Excluding those two charges, Conseco would have earned nearly $49 million, or 26 cents per share. Those profits are 79-percent higher than in the same quarter a year ago.
However, even on that basis, Conseco’s results fell short of analysts’ expectations. They forecast profit of 29 cents per share, according to a survey by Thomson Financial.
The losses pushed Conseco’s debt-to-total-capital ratio up to 28 percent at the end of December. The ratio was 21 percent a year early.
If that level hits 30 percent, Conseco would default on its $915 million senior-secured credit facility.
Because of that risk and other concerns about Conseco’s liquidity, PricewaterhouseCoopers has threatened to insert the “going-concern” warning in Conseco’s annual report, which is due out by March 17.

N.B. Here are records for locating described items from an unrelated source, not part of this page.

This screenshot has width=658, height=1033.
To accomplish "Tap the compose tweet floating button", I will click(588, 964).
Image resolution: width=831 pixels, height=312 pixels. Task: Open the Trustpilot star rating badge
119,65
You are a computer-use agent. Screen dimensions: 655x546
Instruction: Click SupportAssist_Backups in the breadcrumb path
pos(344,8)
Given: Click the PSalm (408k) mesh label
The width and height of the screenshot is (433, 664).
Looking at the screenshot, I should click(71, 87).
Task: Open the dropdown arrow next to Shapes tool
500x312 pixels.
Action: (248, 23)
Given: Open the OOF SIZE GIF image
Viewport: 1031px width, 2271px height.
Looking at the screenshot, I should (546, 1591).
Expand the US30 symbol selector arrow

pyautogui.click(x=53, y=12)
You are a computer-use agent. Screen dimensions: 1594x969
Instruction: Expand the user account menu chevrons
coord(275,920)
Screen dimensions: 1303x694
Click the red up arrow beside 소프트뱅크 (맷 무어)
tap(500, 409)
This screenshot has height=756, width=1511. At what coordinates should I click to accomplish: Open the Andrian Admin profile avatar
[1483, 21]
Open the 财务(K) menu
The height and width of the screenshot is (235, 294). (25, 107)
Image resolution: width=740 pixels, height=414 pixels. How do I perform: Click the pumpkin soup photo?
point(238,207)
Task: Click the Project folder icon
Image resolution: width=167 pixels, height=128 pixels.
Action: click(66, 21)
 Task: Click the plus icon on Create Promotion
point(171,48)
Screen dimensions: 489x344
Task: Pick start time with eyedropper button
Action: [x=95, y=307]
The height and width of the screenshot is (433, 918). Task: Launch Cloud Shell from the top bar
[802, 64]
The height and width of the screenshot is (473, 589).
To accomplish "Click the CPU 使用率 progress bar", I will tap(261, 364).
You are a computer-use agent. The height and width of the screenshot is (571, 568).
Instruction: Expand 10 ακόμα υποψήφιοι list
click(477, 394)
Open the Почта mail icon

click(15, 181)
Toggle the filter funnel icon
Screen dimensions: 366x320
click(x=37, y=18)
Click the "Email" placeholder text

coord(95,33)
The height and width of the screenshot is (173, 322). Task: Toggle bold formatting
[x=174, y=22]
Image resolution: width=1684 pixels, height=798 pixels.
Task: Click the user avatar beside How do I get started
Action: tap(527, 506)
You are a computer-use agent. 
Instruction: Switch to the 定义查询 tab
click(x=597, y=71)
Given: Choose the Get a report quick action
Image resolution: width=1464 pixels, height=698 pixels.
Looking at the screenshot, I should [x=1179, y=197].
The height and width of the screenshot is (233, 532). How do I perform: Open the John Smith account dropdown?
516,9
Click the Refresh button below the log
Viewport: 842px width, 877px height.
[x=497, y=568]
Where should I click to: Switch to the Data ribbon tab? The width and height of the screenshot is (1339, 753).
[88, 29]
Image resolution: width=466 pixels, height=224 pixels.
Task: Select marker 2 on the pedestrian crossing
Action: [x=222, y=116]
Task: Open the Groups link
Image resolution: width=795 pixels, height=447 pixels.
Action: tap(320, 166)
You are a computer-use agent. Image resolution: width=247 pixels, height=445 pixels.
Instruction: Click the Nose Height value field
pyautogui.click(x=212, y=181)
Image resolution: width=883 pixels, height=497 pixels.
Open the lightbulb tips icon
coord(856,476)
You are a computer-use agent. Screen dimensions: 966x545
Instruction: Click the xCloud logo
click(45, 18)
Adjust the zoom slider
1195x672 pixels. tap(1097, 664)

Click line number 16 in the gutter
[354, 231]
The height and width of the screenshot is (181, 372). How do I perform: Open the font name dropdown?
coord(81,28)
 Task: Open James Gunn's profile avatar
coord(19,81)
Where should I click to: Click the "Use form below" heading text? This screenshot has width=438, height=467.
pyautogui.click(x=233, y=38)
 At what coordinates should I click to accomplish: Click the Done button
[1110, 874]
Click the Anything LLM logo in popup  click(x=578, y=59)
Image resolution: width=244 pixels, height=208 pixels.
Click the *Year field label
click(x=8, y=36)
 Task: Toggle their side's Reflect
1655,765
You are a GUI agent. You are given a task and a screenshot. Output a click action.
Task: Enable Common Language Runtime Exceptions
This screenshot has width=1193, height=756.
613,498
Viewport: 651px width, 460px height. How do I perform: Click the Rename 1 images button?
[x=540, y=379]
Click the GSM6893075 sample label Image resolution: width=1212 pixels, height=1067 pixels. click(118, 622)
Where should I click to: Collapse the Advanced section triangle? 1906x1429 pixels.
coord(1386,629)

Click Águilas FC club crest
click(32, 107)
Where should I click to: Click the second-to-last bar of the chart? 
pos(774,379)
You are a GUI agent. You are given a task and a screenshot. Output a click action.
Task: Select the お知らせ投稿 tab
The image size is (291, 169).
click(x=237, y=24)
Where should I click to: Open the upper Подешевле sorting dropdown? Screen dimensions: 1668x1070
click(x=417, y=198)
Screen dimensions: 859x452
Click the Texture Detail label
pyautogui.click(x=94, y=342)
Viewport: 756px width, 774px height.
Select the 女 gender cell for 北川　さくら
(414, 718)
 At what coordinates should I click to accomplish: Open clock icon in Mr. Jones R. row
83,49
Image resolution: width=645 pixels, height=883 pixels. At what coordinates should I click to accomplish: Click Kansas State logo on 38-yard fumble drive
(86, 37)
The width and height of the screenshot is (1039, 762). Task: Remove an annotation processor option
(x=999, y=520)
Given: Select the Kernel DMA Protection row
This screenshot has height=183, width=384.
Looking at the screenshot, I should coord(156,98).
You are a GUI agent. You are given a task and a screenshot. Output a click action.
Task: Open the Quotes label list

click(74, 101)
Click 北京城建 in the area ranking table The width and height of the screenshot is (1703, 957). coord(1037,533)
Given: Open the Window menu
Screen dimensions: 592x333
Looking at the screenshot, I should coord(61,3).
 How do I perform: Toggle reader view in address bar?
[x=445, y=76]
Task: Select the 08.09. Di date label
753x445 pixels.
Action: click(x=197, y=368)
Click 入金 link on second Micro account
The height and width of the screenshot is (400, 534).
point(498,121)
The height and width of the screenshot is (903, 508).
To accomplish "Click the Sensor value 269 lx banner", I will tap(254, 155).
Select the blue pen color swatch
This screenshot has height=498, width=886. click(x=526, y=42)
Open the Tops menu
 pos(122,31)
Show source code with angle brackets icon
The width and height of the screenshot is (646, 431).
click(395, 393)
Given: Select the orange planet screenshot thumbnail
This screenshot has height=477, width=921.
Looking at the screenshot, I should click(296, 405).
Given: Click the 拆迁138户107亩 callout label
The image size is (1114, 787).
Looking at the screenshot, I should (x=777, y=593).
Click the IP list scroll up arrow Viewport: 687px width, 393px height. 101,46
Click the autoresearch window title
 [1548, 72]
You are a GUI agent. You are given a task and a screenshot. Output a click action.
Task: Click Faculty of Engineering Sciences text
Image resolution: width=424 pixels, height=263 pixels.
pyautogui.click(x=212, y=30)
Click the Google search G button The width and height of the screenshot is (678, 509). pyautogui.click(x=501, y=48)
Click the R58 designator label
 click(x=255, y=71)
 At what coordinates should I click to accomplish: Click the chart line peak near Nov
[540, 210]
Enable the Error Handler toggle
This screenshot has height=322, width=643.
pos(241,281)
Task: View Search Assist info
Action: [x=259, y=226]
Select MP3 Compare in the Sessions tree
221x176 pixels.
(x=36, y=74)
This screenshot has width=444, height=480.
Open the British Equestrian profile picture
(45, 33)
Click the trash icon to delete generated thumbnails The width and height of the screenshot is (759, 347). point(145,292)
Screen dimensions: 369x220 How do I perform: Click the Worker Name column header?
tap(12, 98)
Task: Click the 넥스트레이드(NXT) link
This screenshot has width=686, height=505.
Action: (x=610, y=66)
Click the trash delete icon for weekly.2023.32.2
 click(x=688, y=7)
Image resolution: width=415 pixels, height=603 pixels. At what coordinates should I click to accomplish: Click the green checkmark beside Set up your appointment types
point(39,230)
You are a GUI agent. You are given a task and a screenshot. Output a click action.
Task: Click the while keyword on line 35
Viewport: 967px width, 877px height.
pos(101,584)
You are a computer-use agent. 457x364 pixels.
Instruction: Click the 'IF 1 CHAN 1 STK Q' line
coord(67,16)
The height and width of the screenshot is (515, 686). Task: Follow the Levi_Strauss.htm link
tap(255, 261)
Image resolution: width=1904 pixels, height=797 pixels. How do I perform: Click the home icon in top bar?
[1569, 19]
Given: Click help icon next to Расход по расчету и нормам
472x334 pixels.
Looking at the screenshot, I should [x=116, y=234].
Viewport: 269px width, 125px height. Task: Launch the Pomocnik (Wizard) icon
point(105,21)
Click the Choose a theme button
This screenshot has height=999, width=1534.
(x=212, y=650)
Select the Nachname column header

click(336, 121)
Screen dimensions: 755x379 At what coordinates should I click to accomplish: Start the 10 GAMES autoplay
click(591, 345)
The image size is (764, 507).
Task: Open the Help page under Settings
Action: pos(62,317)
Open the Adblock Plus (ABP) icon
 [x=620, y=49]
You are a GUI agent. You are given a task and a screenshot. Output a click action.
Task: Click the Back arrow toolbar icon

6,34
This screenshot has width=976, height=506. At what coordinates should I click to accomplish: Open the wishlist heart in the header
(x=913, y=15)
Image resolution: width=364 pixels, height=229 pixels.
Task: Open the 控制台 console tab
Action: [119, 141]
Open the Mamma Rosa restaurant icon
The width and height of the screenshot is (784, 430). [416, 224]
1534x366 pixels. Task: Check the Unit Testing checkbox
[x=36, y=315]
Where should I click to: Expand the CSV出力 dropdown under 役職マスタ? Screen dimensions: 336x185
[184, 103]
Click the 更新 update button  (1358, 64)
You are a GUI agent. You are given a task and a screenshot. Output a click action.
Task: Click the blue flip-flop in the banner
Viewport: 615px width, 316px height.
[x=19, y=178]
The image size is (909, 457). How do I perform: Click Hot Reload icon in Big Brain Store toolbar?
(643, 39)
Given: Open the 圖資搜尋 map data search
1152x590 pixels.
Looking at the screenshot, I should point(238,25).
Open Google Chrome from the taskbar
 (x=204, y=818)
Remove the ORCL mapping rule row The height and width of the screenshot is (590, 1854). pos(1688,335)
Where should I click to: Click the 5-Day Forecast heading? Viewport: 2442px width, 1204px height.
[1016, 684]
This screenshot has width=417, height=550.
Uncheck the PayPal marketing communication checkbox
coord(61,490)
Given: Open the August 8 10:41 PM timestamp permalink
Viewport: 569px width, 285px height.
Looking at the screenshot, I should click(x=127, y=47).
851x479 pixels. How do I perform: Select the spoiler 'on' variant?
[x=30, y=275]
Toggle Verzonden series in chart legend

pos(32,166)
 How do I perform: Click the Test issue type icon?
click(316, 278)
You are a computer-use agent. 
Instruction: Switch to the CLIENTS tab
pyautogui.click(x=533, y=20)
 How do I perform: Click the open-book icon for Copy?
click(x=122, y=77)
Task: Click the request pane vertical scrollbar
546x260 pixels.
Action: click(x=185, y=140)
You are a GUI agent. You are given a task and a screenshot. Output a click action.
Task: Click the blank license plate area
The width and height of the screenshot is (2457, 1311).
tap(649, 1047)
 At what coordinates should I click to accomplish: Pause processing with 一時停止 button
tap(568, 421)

If that happens, Conseco also will be in default on its senior-secured credit facility.
The news sent Conseco’s shares tumbling this morning. The stock price dropped by as much as 60 percent and was hovering around 60 cents a share.
It’s the second bit of bad news for Conseco in the last week. Late on Thursday, Standard & Poor’s Ratings Service downgraded debt ratings on most major life insurers, including Conseco.
That announcement sent Conseco’s shares tumbling 22 percent on Friday.